Световой ливень

Жанр: Класична література, Російська класика, Художня література

Правовласник: Фоліо

Дата першої публікації: 2012

Опис:

Марина Цветаева (1892—1941) — великий поэт ХХ столетия. Ее творчество — это исповедь женщины с трудной судьбой, для которой поэзия и жизнь были нерасторжимы и требовали каждодневного мужества. В эту книгу вошла дневниковая проза Марины Цветаевой, статьи о Б. Пастернаке и о книге ее давнего друга С. Волконского «Родина», в которых поэтесса выявила свой яркий дар прозаика-эссеиста.

Аннотация

Марина Цветаева (1892—1941) — великий поэт ХХ столетия. Ее творчество — это исповедь женщины с трудной судьбой, для которой поэзия и жизнь были нерасторжимы и требовали каждодневного  мужества.

В эту книгу вошла дневниковая проза Марины Цветаевой, статьи о Б. Пастернаке и о книге ее давнего друга С. Волконского «Родина», в которых поэтесса выявила свой яркий дар прозаика-эссеиста.

Mapина Цветаева

СВЕТОВОЙ ЛИВЕНЬ

Апология

(О книге кн. С. Волконского «Родина»)

Подходить к книге кн. Волконского «Родина» как к явлению литературному — слишком малая мера. Эта книга прежде всего — летопись. И не потому, что он пишет о «летах мира сего», — кто не писал воспоминаний? Основная особенность летописи — то освещение изнутри внешних событий, тот вопрос, который она им ставит, тот ответ, который из них слышит. Летописец далеко не последнее лицо в летописи: им она жива.
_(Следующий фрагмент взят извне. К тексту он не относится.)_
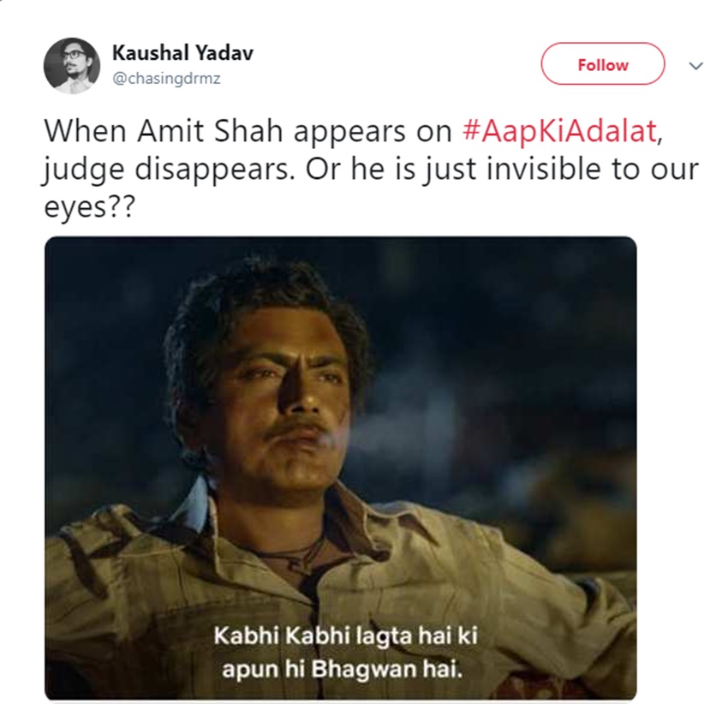Viewport: 728px width, 704px height.
Task: Expand the tweet options chevron menu
Action: (695, 66)
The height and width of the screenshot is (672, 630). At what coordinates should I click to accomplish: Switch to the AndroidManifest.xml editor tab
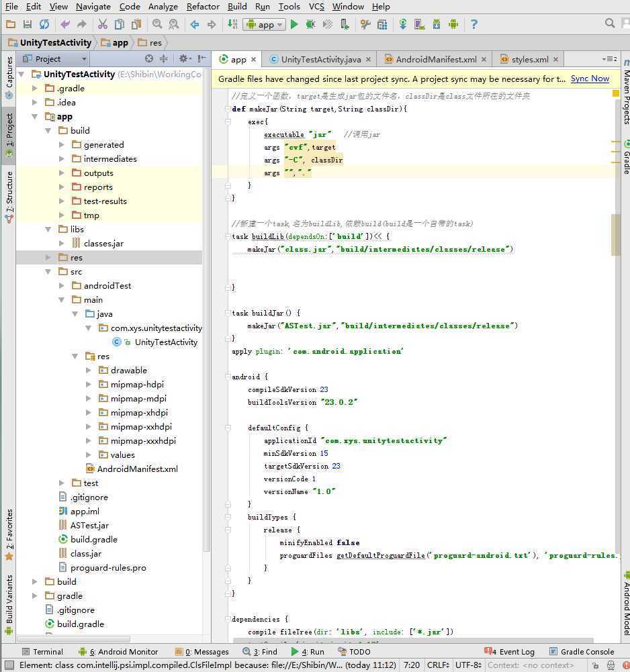[435, 59]
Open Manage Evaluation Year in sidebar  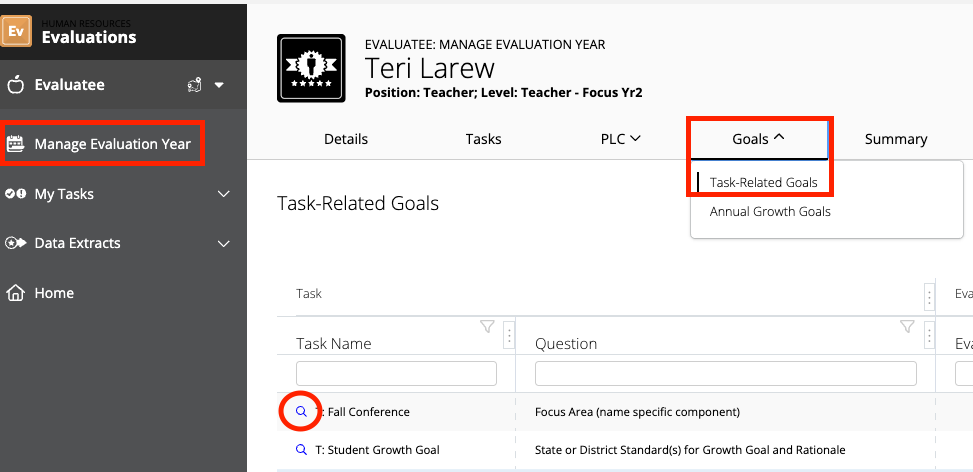coord(112,144)
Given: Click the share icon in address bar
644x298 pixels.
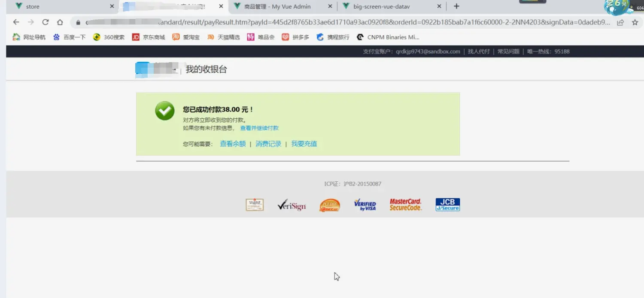Looking at the screenshot, I should coord(620,22).
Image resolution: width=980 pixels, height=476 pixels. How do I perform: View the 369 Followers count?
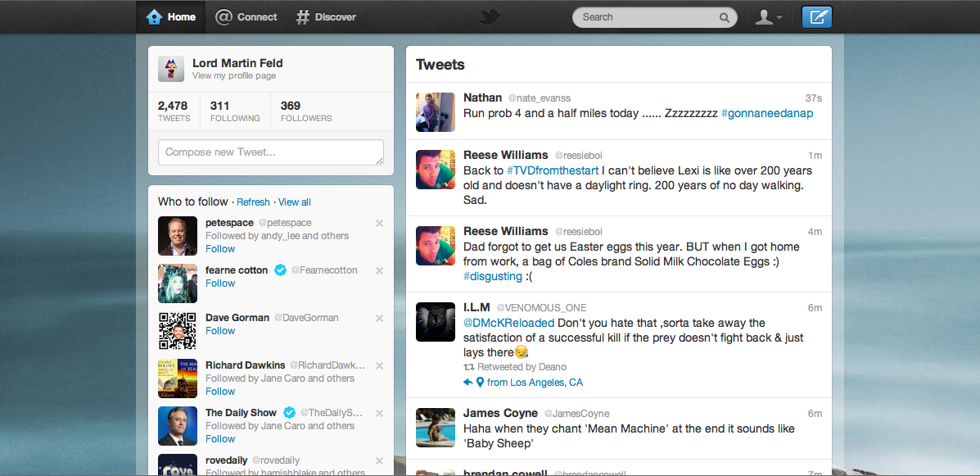[x=305, y=111]
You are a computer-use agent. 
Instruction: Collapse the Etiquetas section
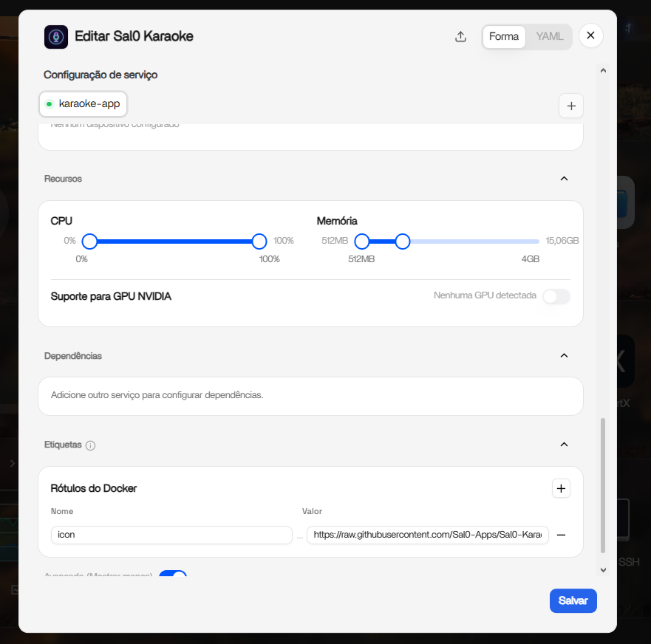[564, 445]
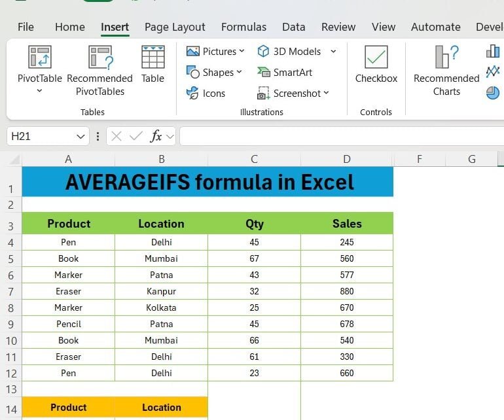Expand the Screenshot dropdown
504x420 pixels.
pos(326,94)
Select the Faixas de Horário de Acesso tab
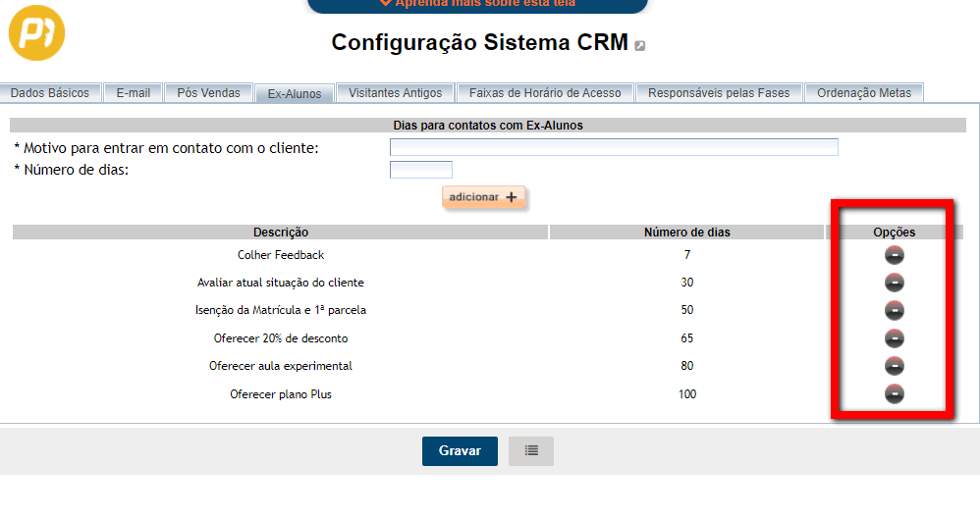The height and width of the screenshot is (518, 980). point(545,93)
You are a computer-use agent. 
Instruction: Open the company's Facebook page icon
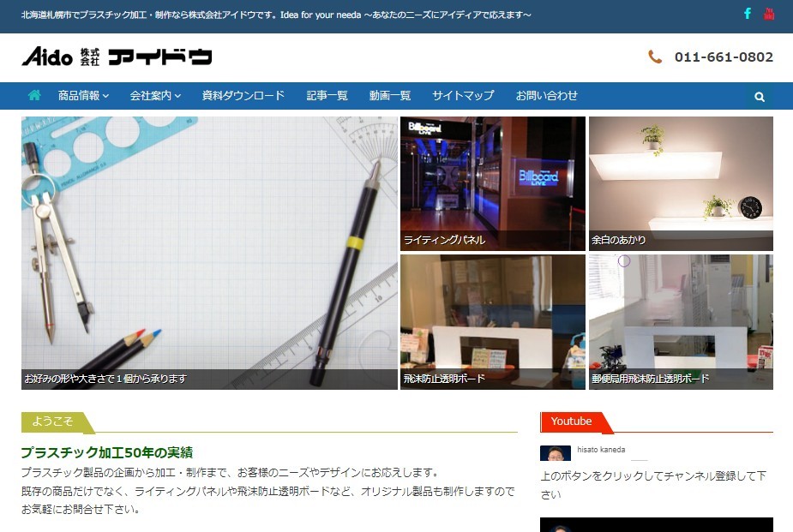coord(747,13)
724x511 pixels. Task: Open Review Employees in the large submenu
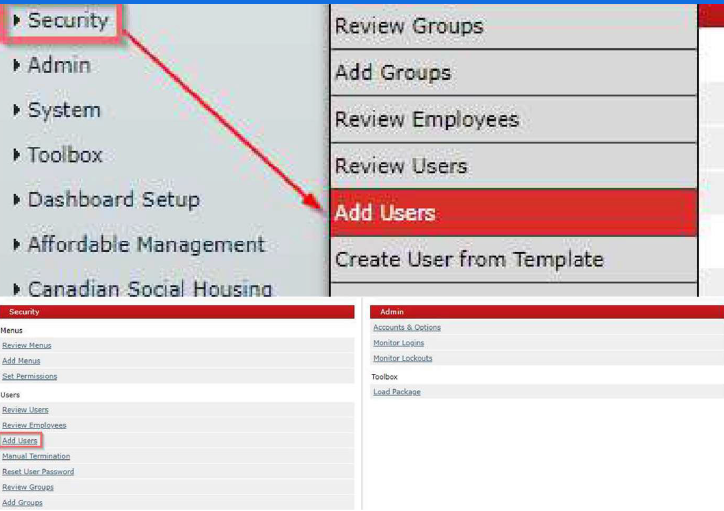426,120
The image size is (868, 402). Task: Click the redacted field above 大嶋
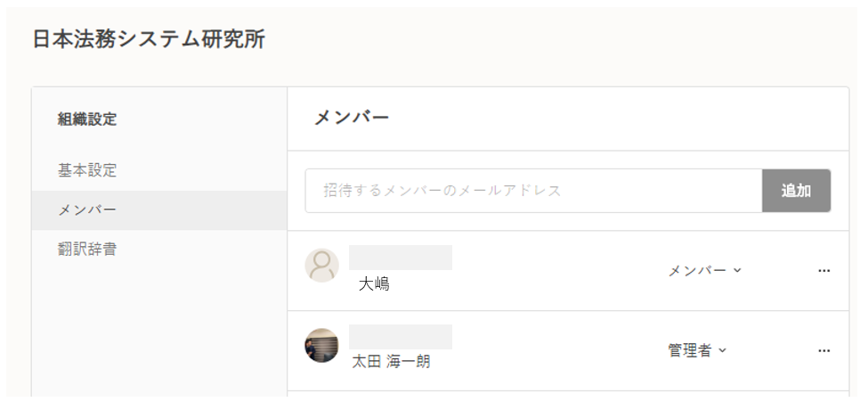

В этом строжайшем смысле слова книга Волконского «Родина» наряду с «Wahrheit und Dichtung» [«Правда и поэзия» (нем.).] Гёте — истинная летопись: века и духа.

Вымышленные книги сейчас не влекут. Причина ясна: после великой фантасмагории Революции, с ее первыми-последними, последними-первыми, после четырехлетнего сна наяву, после черных кремлевских купонов и красных над Кремлем знамен, после сажённого: «Господи, отелись!» на стенах Страстного монастыря, после гробов, выдаваемых по 33 талону карточки широкого потребления и лавровых венков покойного композитора Ск<ряби>на, продаваемых семьей на рынке по фунтам, — нас, кажется, уже ничем не потрясешь, разве что простой человеческой правдой: сущностью единой и неделимой. Такой книгой и является книга Волконского «Родина»: книга глубочайшей человечности. «Глубочайшей», впрочем, для удовлетворения слуховой привычки, я бы «глубочайшей» здесь заменила «высочайшей». Человечность не только глубь, — и высь. Дерево не растет в воздухе, чтó корни, но не ошибка ли русских в том, что они за корнями (нутром) не только забывали вершину (цветение), но еще считали ее некой непозволительной роскошью. В корнях легко увязнуть: корни — и родниковые воды, да, но и: корни — и черви. И часто: начав корнями, кончают червями. И еще мне хочется сказать: корни (недра) — не самоцель. Корни — основа, ствол — средство, цвет (свет) — цель. Корни — всегда ради.

* * *

Итак, книга «Родина» — древо высочайшей человечности. Корень — рост — вершина, все налицо, — и какое цветение! Страсть к высотам, так бы я определила ее главенствующую страсть, но еще вопрос: дух ли тянется ввысь, или высь его тянет. Склонна думать, что кроме тяги земной существует еще и тяга небесная.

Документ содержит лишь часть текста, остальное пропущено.